*Stored data*.
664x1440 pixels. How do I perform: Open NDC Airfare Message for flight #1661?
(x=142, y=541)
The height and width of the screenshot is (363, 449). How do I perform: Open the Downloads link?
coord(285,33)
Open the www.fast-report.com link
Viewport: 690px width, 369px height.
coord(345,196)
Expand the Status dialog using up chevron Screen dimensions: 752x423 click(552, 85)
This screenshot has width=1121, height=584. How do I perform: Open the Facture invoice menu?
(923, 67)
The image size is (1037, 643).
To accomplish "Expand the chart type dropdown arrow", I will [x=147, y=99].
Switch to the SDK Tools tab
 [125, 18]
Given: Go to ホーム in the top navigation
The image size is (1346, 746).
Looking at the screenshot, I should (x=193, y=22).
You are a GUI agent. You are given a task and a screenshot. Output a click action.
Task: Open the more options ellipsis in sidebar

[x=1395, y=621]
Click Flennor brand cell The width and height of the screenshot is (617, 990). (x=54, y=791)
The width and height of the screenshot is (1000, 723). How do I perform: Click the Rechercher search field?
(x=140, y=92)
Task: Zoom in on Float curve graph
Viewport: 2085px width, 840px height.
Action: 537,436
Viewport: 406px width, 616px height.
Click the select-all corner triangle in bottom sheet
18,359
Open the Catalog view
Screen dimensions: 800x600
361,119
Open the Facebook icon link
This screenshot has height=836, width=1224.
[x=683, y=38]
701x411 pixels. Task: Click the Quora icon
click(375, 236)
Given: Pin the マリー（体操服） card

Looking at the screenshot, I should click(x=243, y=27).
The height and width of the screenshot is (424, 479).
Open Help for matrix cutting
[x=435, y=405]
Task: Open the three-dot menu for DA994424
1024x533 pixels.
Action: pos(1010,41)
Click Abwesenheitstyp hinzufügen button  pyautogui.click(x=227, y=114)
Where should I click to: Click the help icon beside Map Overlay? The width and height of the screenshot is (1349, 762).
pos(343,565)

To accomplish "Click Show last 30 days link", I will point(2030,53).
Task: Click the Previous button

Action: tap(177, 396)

*Goal of the exercise*. Retype the material above from start to finish without any changes.

*Solution*.
664x1440 pixels. How do I perform: Open NDC Airfare Message for flight #1661?
(x=142, y=541)
The height and width of the screenshot is (363, 449). How do I perform: Open the Downloads link?
coord(285,33)
Open the www.fast-report.com link
Viewport: 690px width, 369px height.
coord(345,196)
Expand the Status dialog using up chevron Screen dimensions: 752x423 click(552, 85)
This screenshot has width=1121, height=584. How do I perform: Open the Facture invoice menu?
(923, 67)
The image size is (1037, 643).
To accomplish "Expand the chart type dropdown arrow", I will [x=147, y=99].
Switch to the SDK Tools tab
 [125, 18]
Given: Go to ホーム in the top navigation
The image size is (1346, 746).
Looking at the screenshot, I should (x=193, y=22).
You are a GUI agent. You are given a task and a screenshot. Output a click action.
Task: Open the more options ellipsis in sidebar

[x=1395, y=621]
Click Flennor brand cell The width and height of the screenshot is (617, 990). (x=54, y=791)
The width and height of the screenshot is (1000, 723). How do I perform: Click the Rechercher search field?
(x=140, y=92)
Task: Zoom in on Float curve graph
Viewport: 2085px width, 840px height.
Action: 537,436
Viewport: 406px width, 616px height.
Click the select-all corner triangle in bottom sheet
18,359
Open the Catalog view
Screen dimensions: 800x600
361,119
Open the Facebook icon link
This screenshot has height=836, width=1224.
[x=683, y=38]
701x411 pixels. Task: Click the Quora icon
click(375, 236)
Given: Pin the マリー（体操服） card

Looking at the screenshot, I should click(x=243, y=27).
The height and width of the screenshot is (424, 479).
Open Help for matrix cutting
[x=435, y=405]
Task: Open the three-dot menu for DA994424
1024x533 pixels.
Action: pos(1010,41)
Click Abwesenheitstyp hinzufügen button  pyautogui.click(x=227, y=114)
Where should I click to: Click the help icon beside Map Overlay? The width and height of the screenshot is (1349, 762).
pos(343,565)

To accomplish "Click Show last 30 days link", I will point(2030,53).
Task: Click the Previous button

Action: tap(177, 396)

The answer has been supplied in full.